A caça às bruxas, promovida pela Procuradoria-Geral da República, não passa – na verdade – de um espectáculo de cinismo encenado para ocultar os males que flagelam a nação do combate à pobreza absoluta e do crescimento galopante das fortunas pessoais dos donos do país. É, na verdade, uma discussão errada para esconder os podres de um país reduzido a paraíso de ladrões de fundos do erário e de linchadores da honestidade.
O estado deplorável das escolas do país – local onde os moçambicanos escolheram os edis das 53 autarquias do território nacional para o próximo quinquénio – é um cartaz estampado na cara da nossa inoperância. Os salários atrasados dos professores e a onda de raptos, a conivência da Polícia e a impunidade reinante deviam constituir prioridades nacionais.
O sistema de saneamento básico cobre menos de 10 porcento dos moçambicanos, a greve dos profissionais de saúde (uma cicatriz apavorante da nossa mediocridade enquanto país), o sistema de ensino aos farrapos e o exército de analfabetos gerados por uma educação sem rumo não fazem, incrivelmente, parte da discussão do país. Importa mover um processo contra o Prof. Dr. Carlos Nuno Castel Branco em homenagem ao bom nome e honra do Chefe de Estado. Importa, pasme-se, acusar o Canal de Moçambique e o Mediafax por uso abusivo da liberdade de imprensa.
O que vamos fazer da violência epidémica, da corrupção endémica e da incompetência dos governantes? Vamos, porque importa respeitar a imagem impoluta do Presidente da República, ignorar um contentor de horrores e perpetuar esquemas congeminados no esgoto da mais sórdida sacanice?
Não. Vamos resistir e continuaremos a expressar as nossas opiniões e desabafos contra o estado de coisas.
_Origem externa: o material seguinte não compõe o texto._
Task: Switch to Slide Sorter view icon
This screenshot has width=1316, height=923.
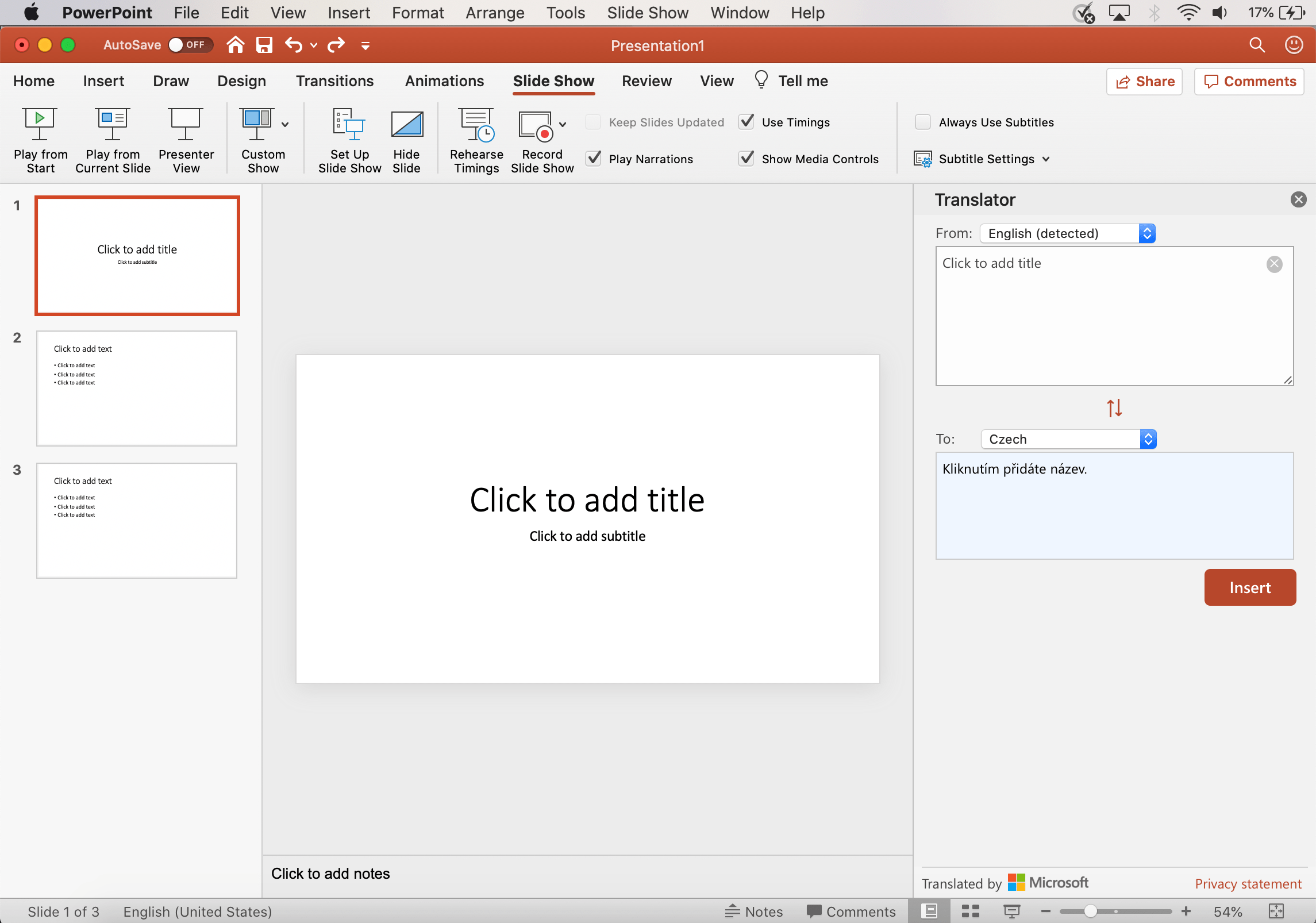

O processo contra o Prof. Dr. Carlos Nuno Castel Branco, ao contrário de semear o medo, preenche de coragem os cidadãos livres e descomprometidos que não se contentam com pouco e que não se vergam diante da chantagem rasteira dos Paulinos desta vida. A liberdade de expressão foi regada com sangue para se deixar vergar diante do primeiro contratempo. Será necessário muito mais do que o Juiz Paulino para impedir que o Chefe de Estado seja interpelado sempre que necessário. Terão de criar mais jornais servis e dóceis ao regime para abafar a voz dos que clamam por liberdade.
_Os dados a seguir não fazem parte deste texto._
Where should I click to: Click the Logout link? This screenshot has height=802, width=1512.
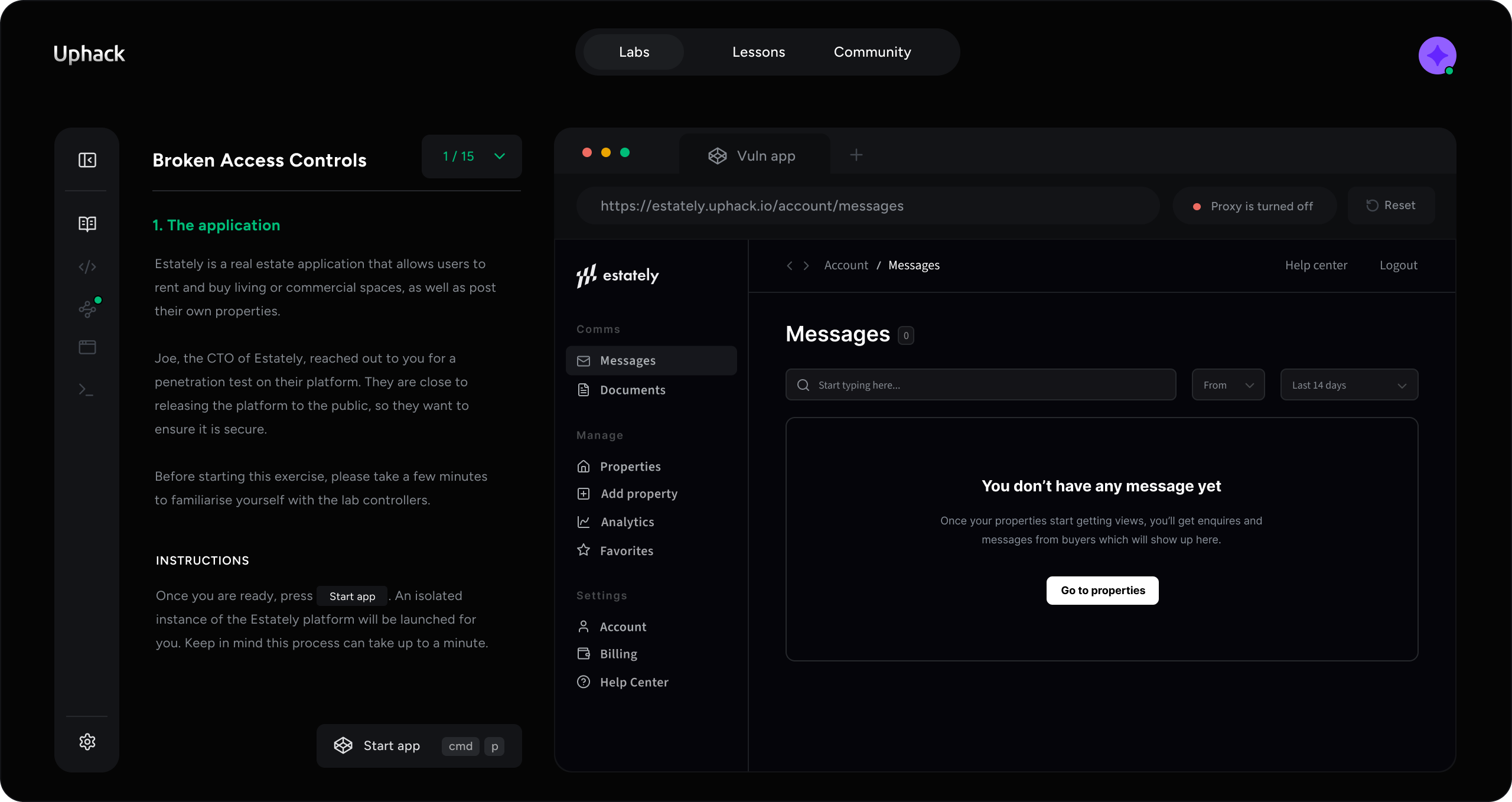(1398, 265)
Enquanto existirem muros, barracas, carrinhas de caixa aberta e chapas, o nome do PR continuará a ser vilipendiado em todas as esquinas do país. Terão de inventar procuradorias em cada esquina deste imenso Moçambique para policiar a livre expressão dos moçambicanos. Terão de deixar de fazer campanha para não ouvirem cidadãs desta pátria a esfregarem na cara de Paúnde que não gostam de Guebuza. E em algum momento terão de mover um processo contra 22 milhões de moçambicanos, incluindo membros do partido Frelimo que não se cansam de caricaturar a imagem do PR nas sombras dos caminhos lamacentos onde rastejam.
É um absurdo do tamanho do Estádio Nacional do Zimpeto procurar silenciar as vozes discordantes. O drama é que os governantes insistem em fingir que todos os pobres ficaram ricos, que já não há carrinhas de caixa aberta e que as eleições são ganhas livremente, que não há uma guerra no centro a dizimar vidas de moçambicanos, que não há recrutamentos compulsivos, que o Executivo erradicou a miséria e que só os apóstolos da desgraça não vislumbram o paraíso parido pela clarividente liderança do pai da nação.